He then meets Bryce Proctorr, who's not a midlist writer, but one of the gods, above such worries: a King/Clancy/Grisham. His worries are a bitter, expensive divorce, and intractable writer's block. So he makes Wayne a proposition. Wayne has a novel he can't sell; Bryce has a megabuck contract for a book he can't write. It's simple, he says: We'll publish your book under my name, we'll split the money down the middle, and all you have to do is murder my wife, okay?
I don't want to give away anything, so I'll just say here that I am myself a midlist writer, and I hope with all my heart nobody ever makes me such an offer.
That's how bad it is in publishing, these days. Even Mr. Westlake, well above midlist, feels the pain. Every colleague I know who is not at Bryce Proctorr level is running scared.
The publisher's computer isn't the only one we're scared of, either. Yours has us spooked. We've been hearing for years now that the Internet will kill us all, and there are signs of that prophecy coming true. Right now my trade organization, Science Fiction & Fantasy Writers of America, is fighting cyberscum: soi-disant "anarchists," who are stealing copyrighted fiction and posting it on pirate websites in Russia, or in public newsgroups. It promises to be a long, ugly battle -- and one we may well lose, de jure or de facto.
A similar, quiet terror prevails among those of my acquaintances who are professional musicians. It begins to look like MP3 technology and its ilk may, indeed, spell doom for the recording industry as we know it, before very long. And none of the audio-terrorists responsible has yet proposed any alternative system of keeping musicians alive to work. The thinking -- if any takes place -- seems to be that musicians record for the sheer joy, and will continue to do so for free, happily starving for the privilege of entertaining thieves. Musicians know better. There's never been much money in live performance: If recording goes away, too, it's time to get a haircut, type a résumé of lies, and try to sneak back into the world of day jobs.
Writers and musicians may be among the first artists to feel the fear -- but we won't be the last. Go to the Teletoon Channel, and check out Starship Troopers or Max Steel. I happened across both yesterday while surfing, and was stunned. The computer animation on both is better than I imagined possible -- and for all I know, may not be anywhere near state of the art.
I'm not talking about cartoon figures like those in Toy Story or Antz, but simulated human beings, to such a high degree of realism that I estimate they're only about a generation and a half away from persuading you that you're looking at video of actual events. The credits went by far too fast to be read (another modern trend that has artists terrified), but it was clear this miracle was produced by a mere skeleton crew of animators.
Animators are scared now. But in a few years, the actors will all wake up and start bleating in terror, too. Because I'm not kidding, there are characters on Max Steel as cute, beguiling, intriguing and charismatic as any live actor you care to name. They can do stunts that would kill any human. And not one of them demands $20-million a picture, or throws tantrums on the set, or comes to work stoned, or . . .

**ENTRIES SUPPLIED**
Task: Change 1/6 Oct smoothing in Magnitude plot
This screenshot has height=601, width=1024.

==

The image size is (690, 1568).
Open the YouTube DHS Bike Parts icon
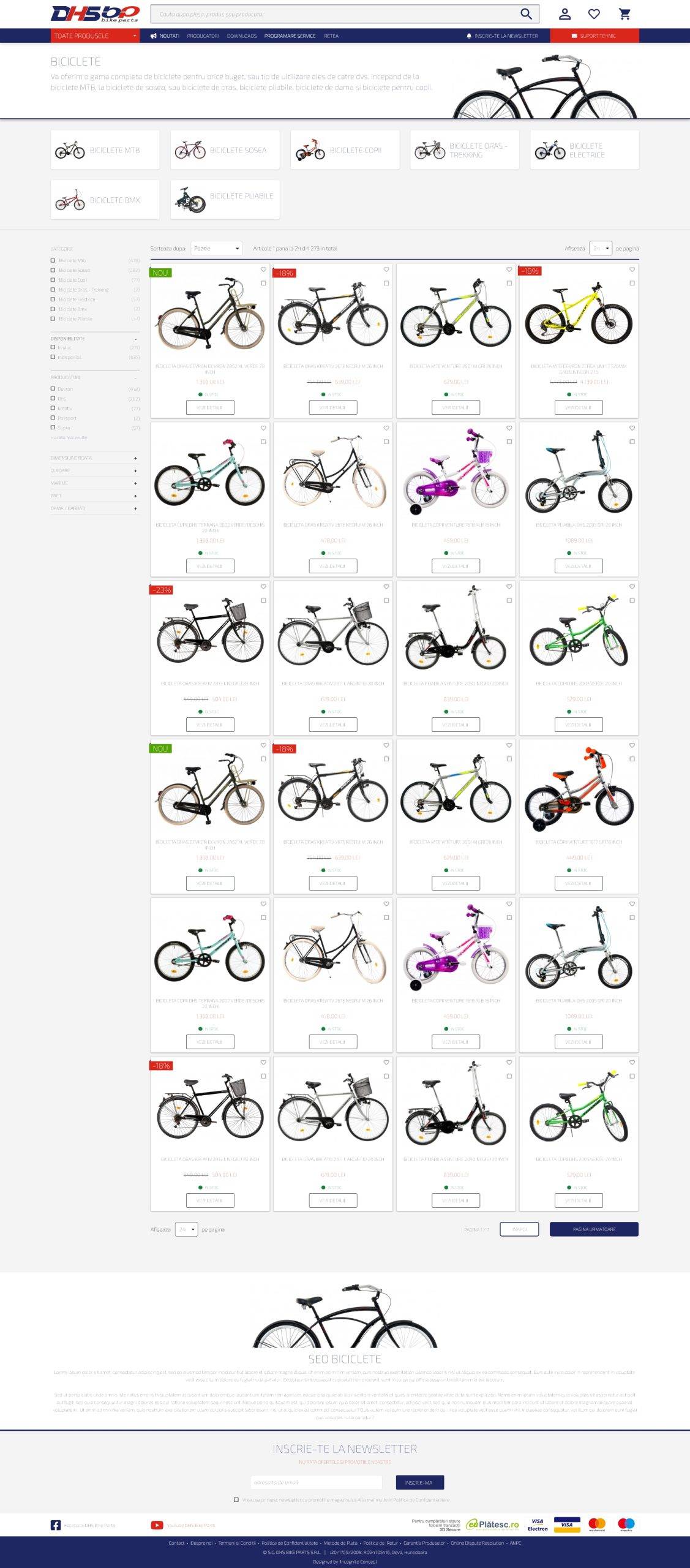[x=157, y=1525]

**TASK LIST**
A – List every television show or film the essay names.
B – According to the essay, which trade organization is fighting the people posting copyrighted fiction on pirate websites?
C – Condense the essay's paragraph beginning "A similar, quiet terror prevails" into a short bulleted list that keeps its main facts.
The records have nothing to do with this work.

**ANSWERS PROVIDED**
A – Starship Troopers, Max Steel, Toy Story, Antz

B – Science Fiction & Fantasy Writers of America.

C –
- Professional musicians the writer knows share the same quiet terror.
- MP3 technology and similar tools may soon doom the recording industry as it now exists.
- Those responsible have proposed no alternative way to keep musicians alive to work.
- Their apparent assumption is that musicians will keep recording for free, for the joy of it.
- Live performance has never paid much, so if recording income disappears too, musicians will have to return to day jobs.